We had been researching for a new TT for 2 years now and have been driving all over the states to make sure we were making the most informed decision and finally after the last Hershey RV show decided that we were going to take the plunge and started the 3 months of research that led us to Pete's and the 312BH - Well worth the work when you consider we saved most likely $6k if not more. So please if you have any questions about research and price hunting - feel free to email me. If you need a copy of the invoice to make sure you get the best price let me know and I will try to help the best I can. Also if you would like to see any pictures of the Moonlight interior - let me know and I can email them off to you. It really was worth the wait. We are loving it!!! Now the real fun begins...


----------



## rdvholtwood

Welcome to the Outbackers! and Congrats on your new 312BH!!!


Happy Camping!!


----------



## Nathan

Congrats on the new OB!!!


----------



## go6car

Enjoy, enjoy, enjoy!!!! (I'm a former Huntington Bay native!







)

Happy camping!


----------



## Southpaw

Glad to hear everything turned out well. I'm hoping for the same experience next year when we upgrade to an Open Range...


----------



## Oregon_Camper

Sounds GREAT!!!

Now, as a "Newbie" you might not know all the rules here...so I'll let it slide this time. The rules are clear that you must post pictures of you new Outback within 24hrs of purchase.

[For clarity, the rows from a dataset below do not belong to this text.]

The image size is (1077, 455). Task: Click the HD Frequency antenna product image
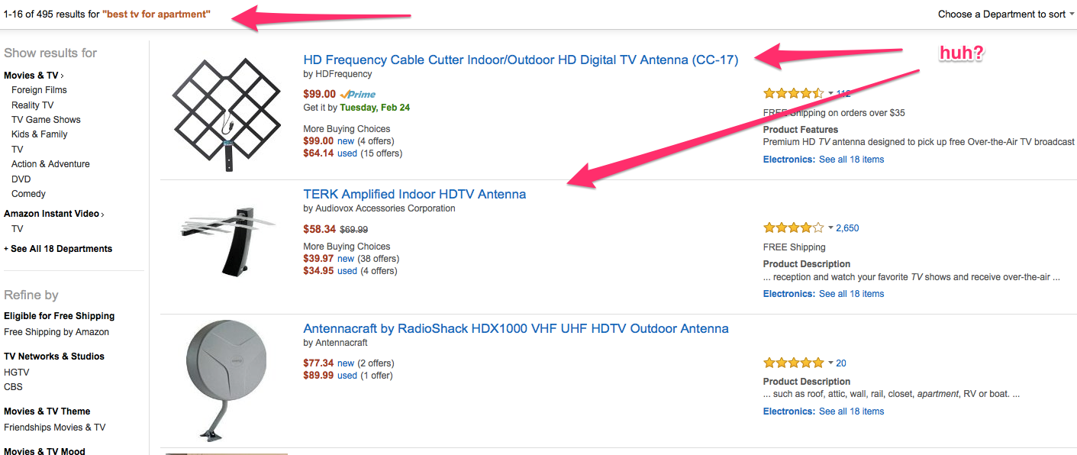pyautogui.click(x=224, y=115)
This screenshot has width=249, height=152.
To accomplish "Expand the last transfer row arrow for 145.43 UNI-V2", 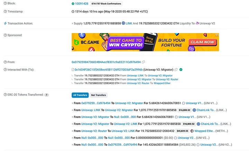I will click(72, 145).
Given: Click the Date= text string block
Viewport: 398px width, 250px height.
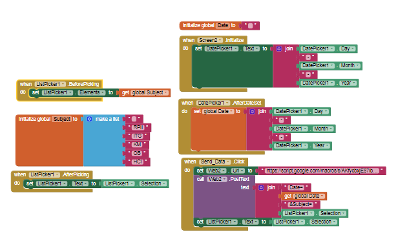Looking at the screenshot, I should tap(297, 187).
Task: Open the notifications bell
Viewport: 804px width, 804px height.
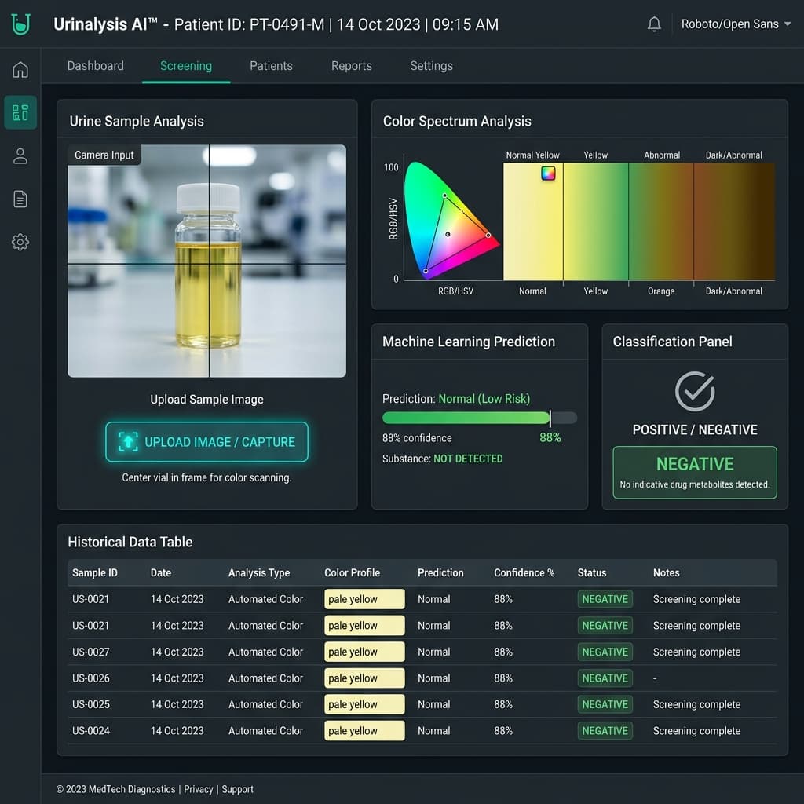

(kidding of course...but do post some if you have them)


----------



## huntr70

Just an FYI about Pete's RV.......they won't be able to offer that pricing ever again for Keystone products.

What they had been doing was open a "business" in Indiana so they didn't have to pay the freight and other charges from Keystone. Problem was, they were selling them out of Vermont, then shipping them from Indiana, which is a no-no...

Keystone has slapped their hands and withdrawn the cut throat pricing that Pete's was able to offer.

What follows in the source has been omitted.